(Data excerpts)
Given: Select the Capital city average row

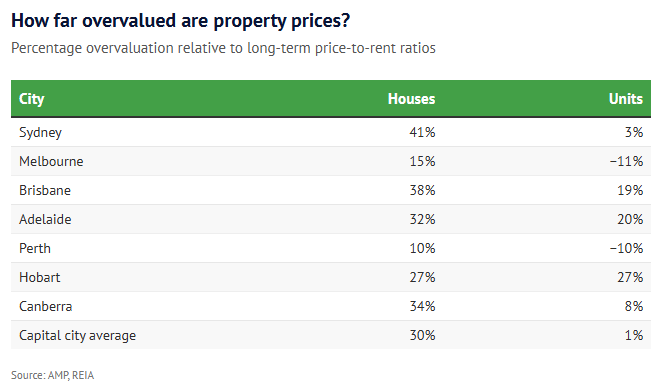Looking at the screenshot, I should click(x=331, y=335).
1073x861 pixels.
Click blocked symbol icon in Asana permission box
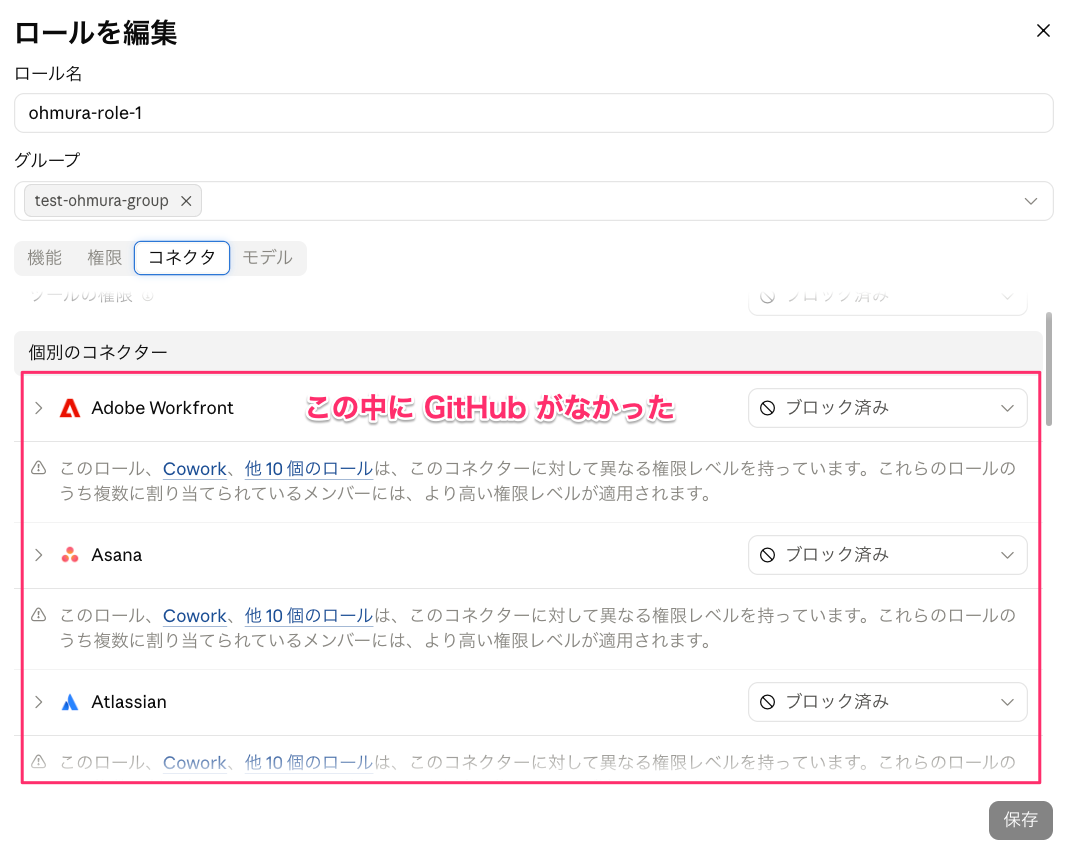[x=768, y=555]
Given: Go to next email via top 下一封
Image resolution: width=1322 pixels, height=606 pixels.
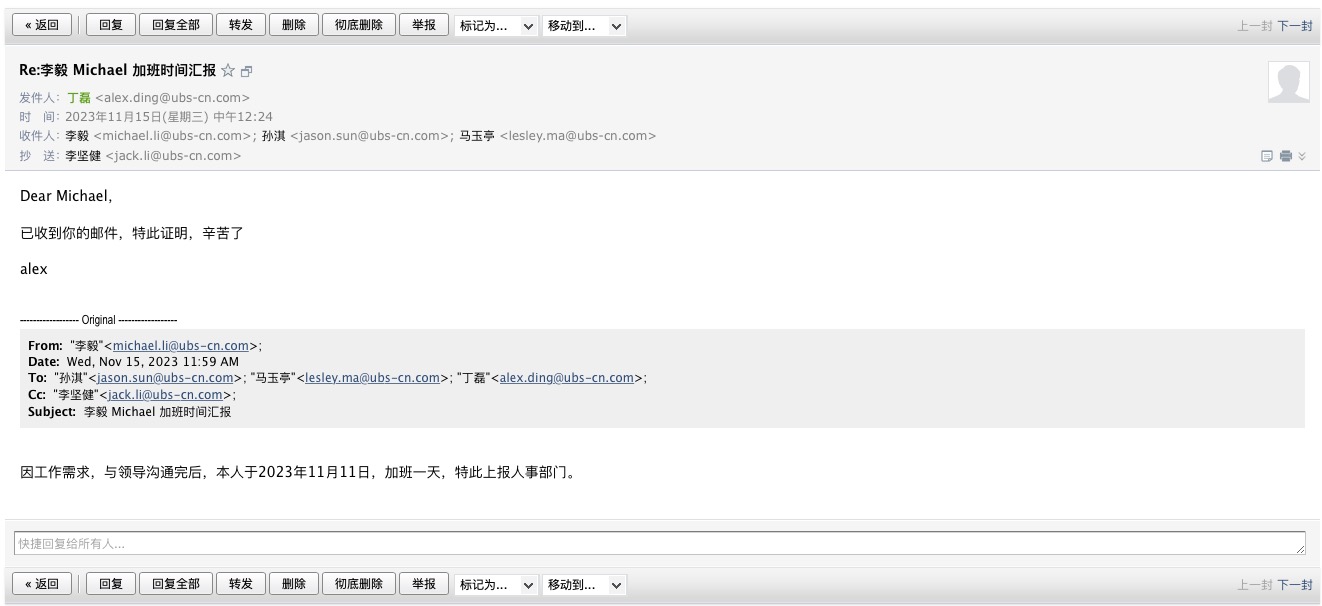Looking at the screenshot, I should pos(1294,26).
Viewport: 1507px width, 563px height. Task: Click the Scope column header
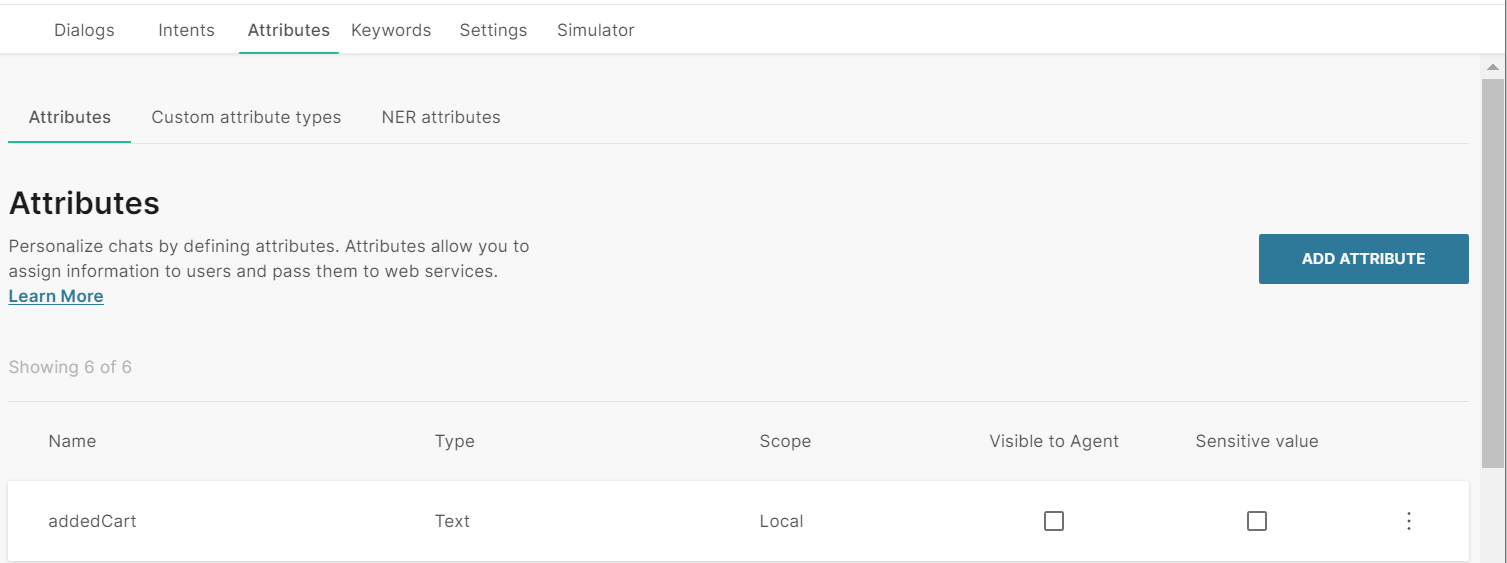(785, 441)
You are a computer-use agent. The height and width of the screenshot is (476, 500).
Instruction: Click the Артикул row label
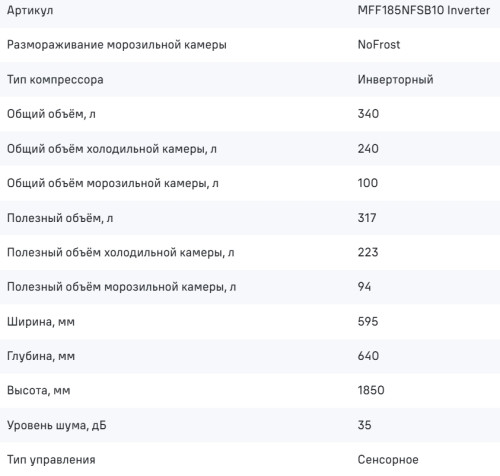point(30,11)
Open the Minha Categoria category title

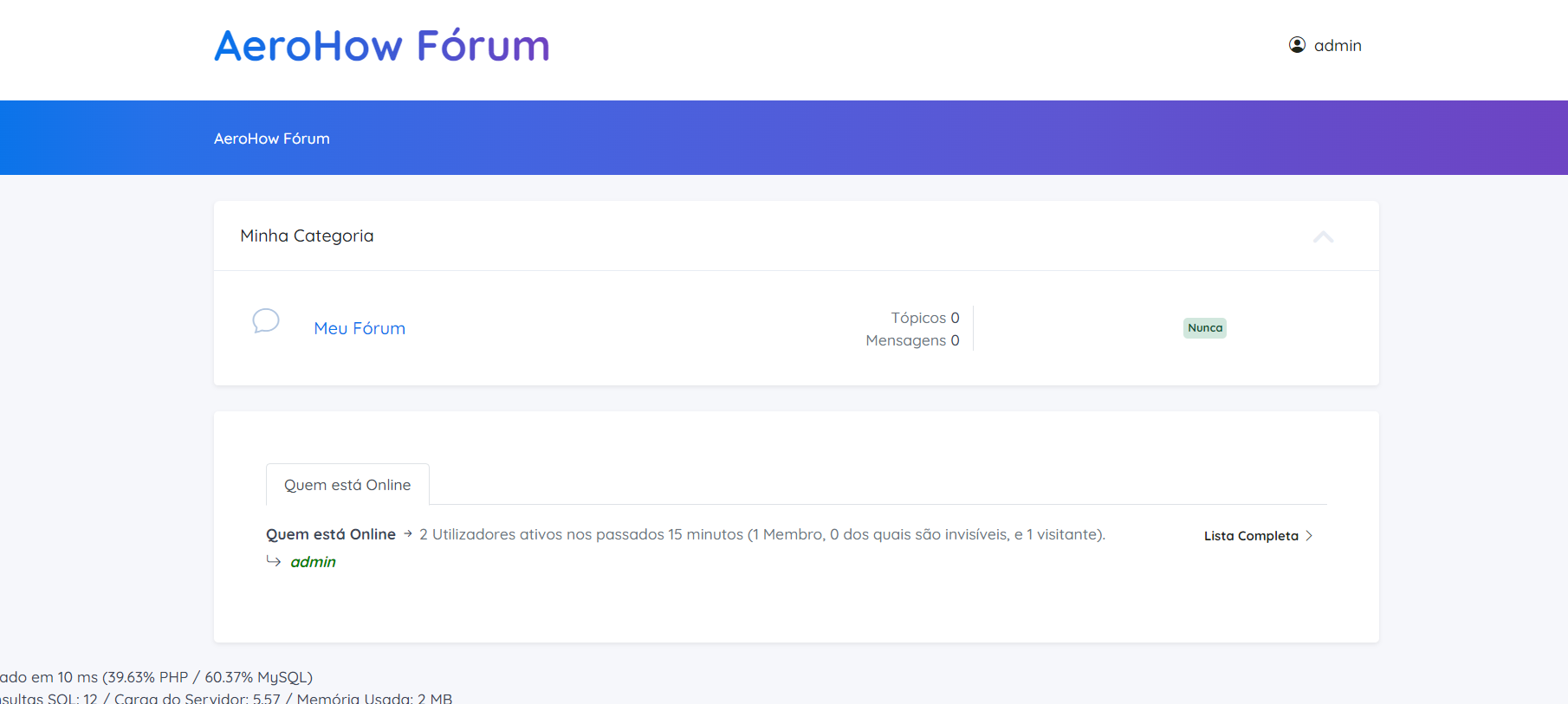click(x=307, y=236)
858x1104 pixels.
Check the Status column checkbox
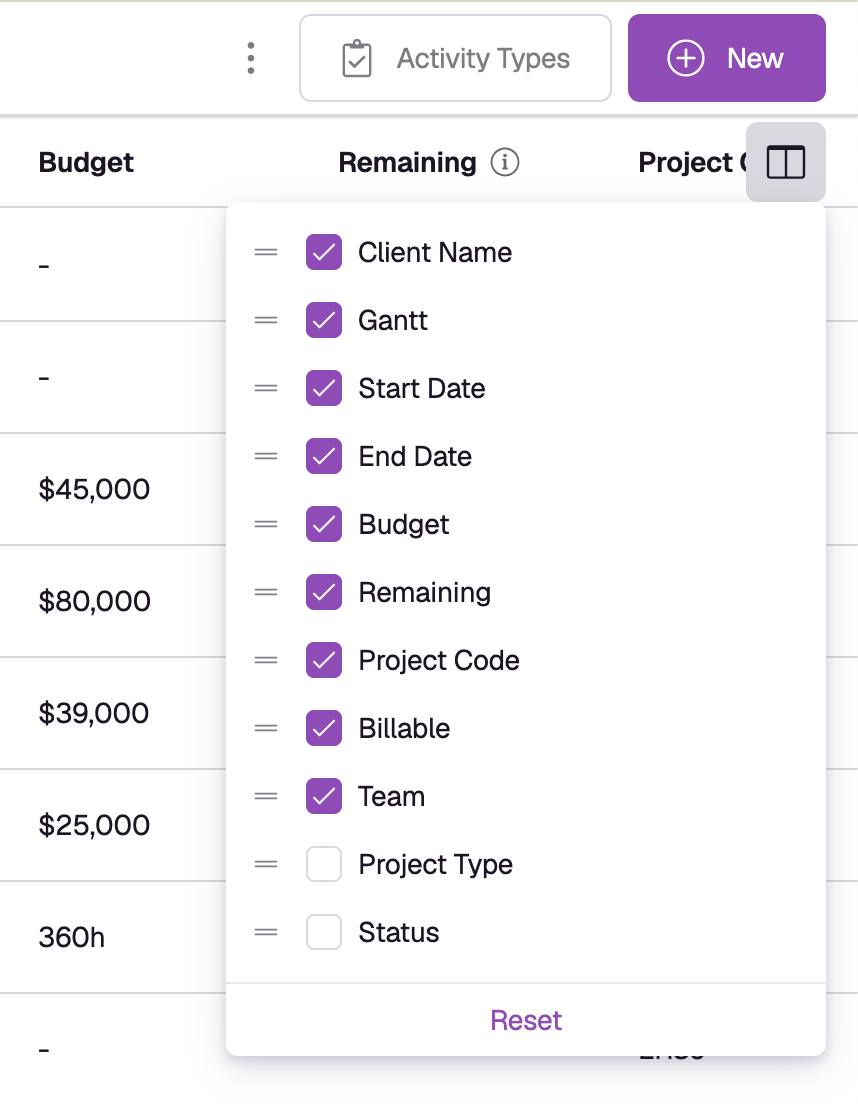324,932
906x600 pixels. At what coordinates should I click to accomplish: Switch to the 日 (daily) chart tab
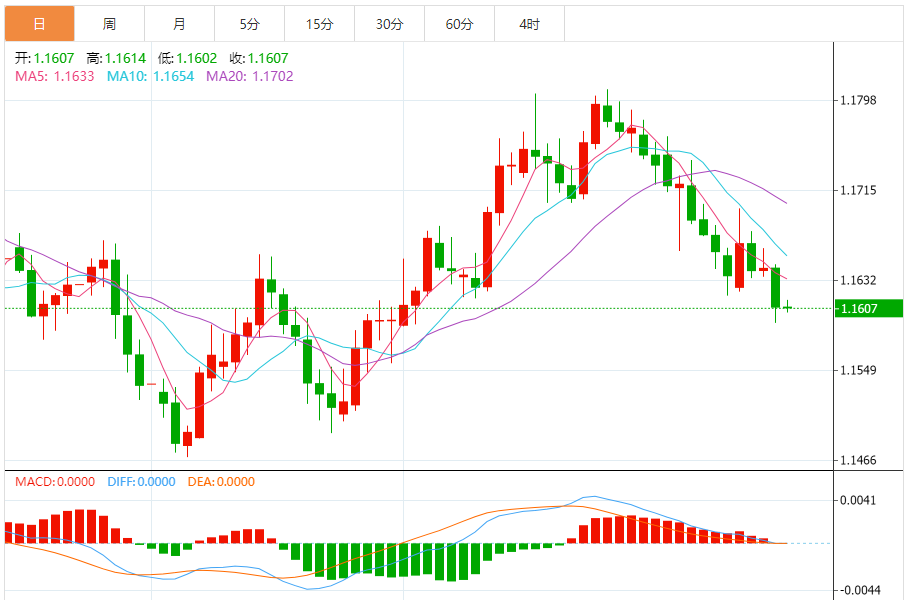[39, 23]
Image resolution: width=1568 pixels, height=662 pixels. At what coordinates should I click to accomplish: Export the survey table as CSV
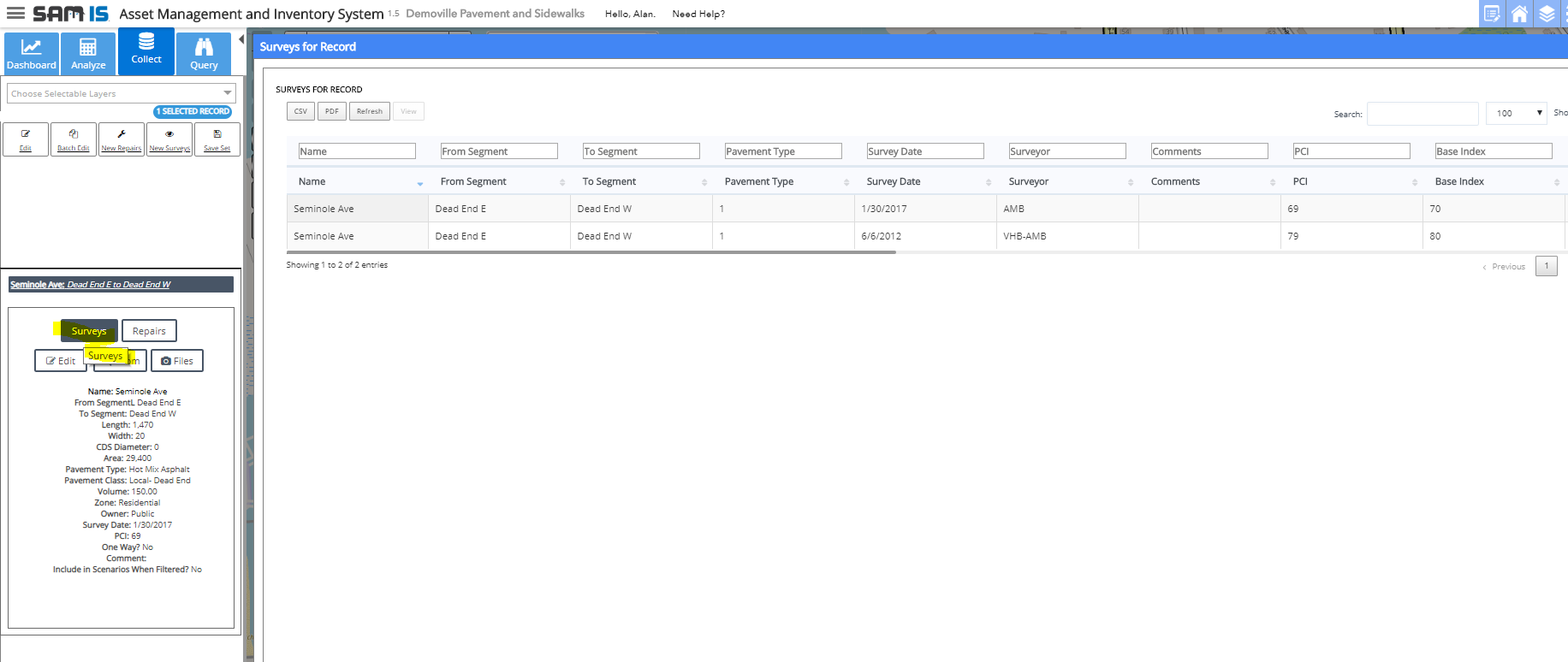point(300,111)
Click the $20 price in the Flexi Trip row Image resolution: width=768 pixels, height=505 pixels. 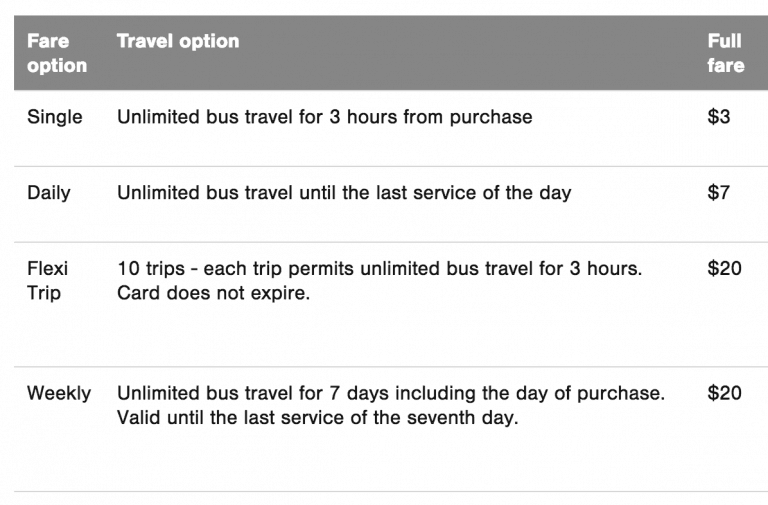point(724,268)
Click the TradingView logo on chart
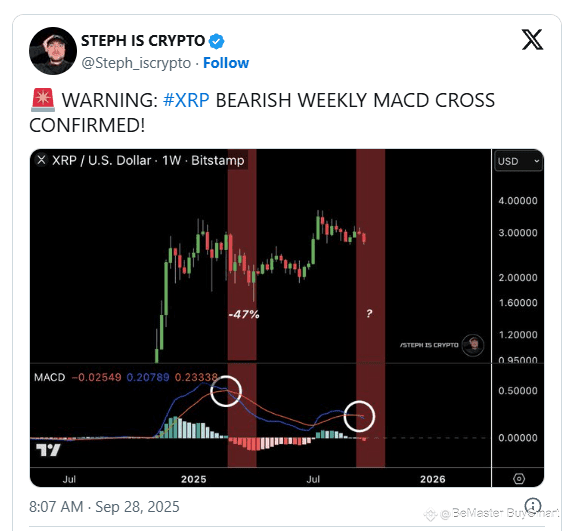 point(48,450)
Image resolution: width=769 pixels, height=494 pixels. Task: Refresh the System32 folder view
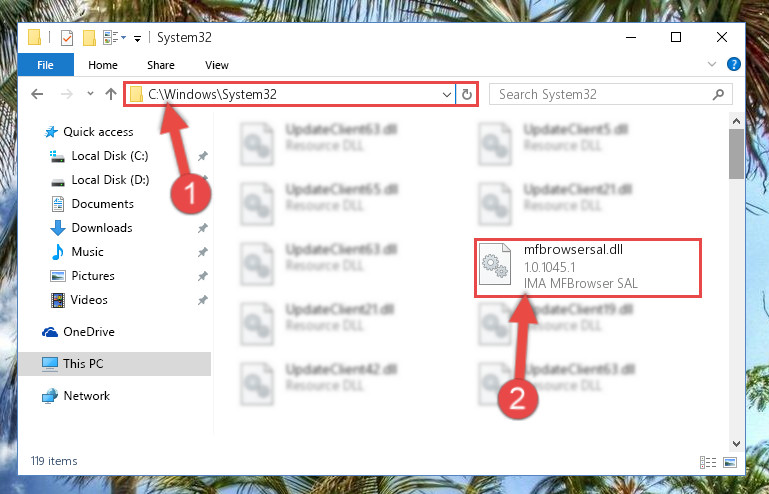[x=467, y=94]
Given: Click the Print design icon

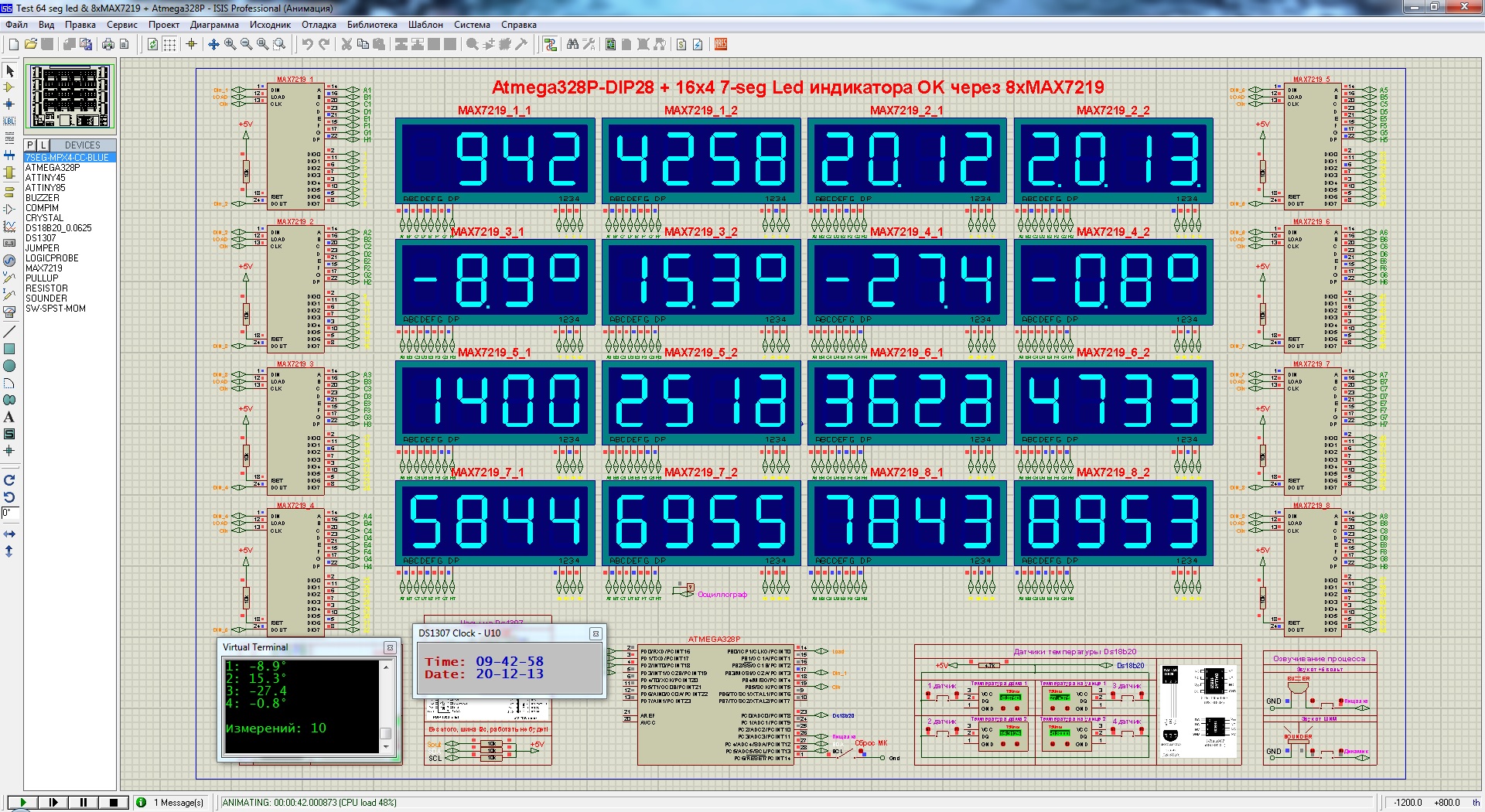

#### EXERCISE DIRECTIONS
With all pictures omitted, return exactly the lines from the one containing "Image resolution: width=769" through the end of the entries above.

#### OUTPUT OF THE TASK
Image resolution: width=769 pixels, height=494 pixels. Task: Refresh the System32 folder view
[x=467, y=94]
Given: Click the Print design icon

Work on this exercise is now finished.